- Exercise requirements -
Count the lines of the items below that contain the string "axis". Reply with the number alone.

- Exercise input -
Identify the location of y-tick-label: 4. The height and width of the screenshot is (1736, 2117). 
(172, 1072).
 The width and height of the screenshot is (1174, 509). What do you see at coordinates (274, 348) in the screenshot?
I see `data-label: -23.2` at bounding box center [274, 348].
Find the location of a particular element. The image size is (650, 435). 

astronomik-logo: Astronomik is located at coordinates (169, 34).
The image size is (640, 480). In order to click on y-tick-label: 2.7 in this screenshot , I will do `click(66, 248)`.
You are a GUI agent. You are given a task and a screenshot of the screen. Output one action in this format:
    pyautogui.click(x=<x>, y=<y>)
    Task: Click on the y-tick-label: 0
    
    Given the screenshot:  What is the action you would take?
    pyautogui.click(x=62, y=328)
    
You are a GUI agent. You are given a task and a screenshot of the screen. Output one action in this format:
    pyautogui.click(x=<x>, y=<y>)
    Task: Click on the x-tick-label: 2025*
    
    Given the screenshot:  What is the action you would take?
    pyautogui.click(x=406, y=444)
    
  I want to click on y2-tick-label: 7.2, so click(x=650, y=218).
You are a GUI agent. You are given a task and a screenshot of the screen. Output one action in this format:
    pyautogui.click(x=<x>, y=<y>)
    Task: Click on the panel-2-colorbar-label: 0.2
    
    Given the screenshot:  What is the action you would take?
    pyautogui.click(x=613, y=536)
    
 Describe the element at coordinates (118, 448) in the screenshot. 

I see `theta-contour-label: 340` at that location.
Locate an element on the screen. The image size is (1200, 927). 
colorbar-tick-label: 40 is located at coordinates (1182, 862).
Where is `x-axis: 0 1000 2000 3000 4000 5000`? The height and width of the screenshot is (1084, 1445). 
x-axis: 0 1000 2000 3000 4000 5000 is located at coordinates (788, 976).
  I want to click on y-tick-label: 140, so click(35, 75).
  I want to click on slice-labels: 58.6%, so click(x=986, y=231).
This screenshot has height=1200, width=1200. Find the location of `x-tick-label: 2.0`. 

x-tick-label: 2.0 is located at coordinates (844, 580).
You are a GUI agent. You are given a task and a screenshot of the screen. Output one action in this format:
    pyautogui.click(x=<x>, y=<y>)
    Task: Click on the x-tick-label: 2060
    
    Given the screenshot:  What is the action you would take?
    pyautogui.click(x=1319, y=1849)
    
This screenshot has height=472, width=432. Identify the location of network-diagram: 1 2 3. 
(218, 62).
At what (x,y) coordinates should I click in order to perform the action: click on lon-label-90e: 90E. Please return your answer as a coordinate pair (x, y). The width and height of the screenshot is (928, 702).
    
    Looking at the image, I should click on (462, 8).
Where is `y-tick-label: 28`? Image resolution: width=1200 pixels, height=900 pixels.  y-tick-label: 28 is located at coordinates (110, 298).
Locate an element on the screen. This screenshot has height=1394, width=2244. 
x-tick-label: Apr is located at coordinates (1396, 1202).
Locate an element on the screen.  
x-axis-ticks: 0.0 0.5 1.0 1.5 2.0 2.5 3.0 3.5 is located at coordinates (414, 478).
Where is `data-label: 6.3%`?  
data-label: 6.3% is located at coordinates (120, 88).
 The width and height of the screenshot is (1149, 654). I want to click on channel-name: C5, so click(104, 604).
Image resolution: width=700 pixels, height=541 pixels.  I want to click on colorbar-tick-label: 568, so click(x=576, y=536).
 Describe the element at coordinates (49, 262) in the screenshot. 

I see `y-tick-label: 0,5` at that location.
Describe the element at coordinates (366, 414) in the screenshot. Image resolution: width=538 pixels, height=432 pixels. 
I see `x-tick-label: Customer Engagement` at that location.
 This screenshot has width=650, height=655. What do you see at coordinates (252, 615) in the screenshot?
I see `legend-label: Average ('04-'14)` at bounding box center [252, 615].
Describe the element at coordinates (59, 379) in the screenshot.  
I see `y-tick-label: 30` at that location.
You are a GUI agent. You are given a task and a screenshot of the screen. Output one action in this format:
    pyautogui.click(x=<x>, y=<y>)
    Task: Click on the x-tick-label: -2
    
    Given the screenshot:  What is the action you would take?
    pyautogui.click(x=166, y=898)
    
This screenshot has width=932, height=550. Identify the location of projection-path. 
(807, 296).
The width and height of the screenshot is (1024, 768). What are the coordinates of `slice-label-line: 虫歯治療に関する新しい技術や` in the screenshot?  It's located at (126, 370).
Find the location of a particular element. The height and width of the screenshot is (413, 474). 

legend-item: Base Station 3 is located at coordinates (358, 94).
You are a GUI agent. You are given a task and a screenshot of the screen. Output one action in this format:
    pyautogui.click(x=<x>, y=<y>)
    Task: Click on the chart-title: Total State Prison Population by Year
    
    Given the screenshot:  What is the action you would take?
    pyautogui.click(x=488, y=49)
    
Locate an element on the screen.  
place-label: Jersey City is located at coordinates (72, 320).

- Output below -
3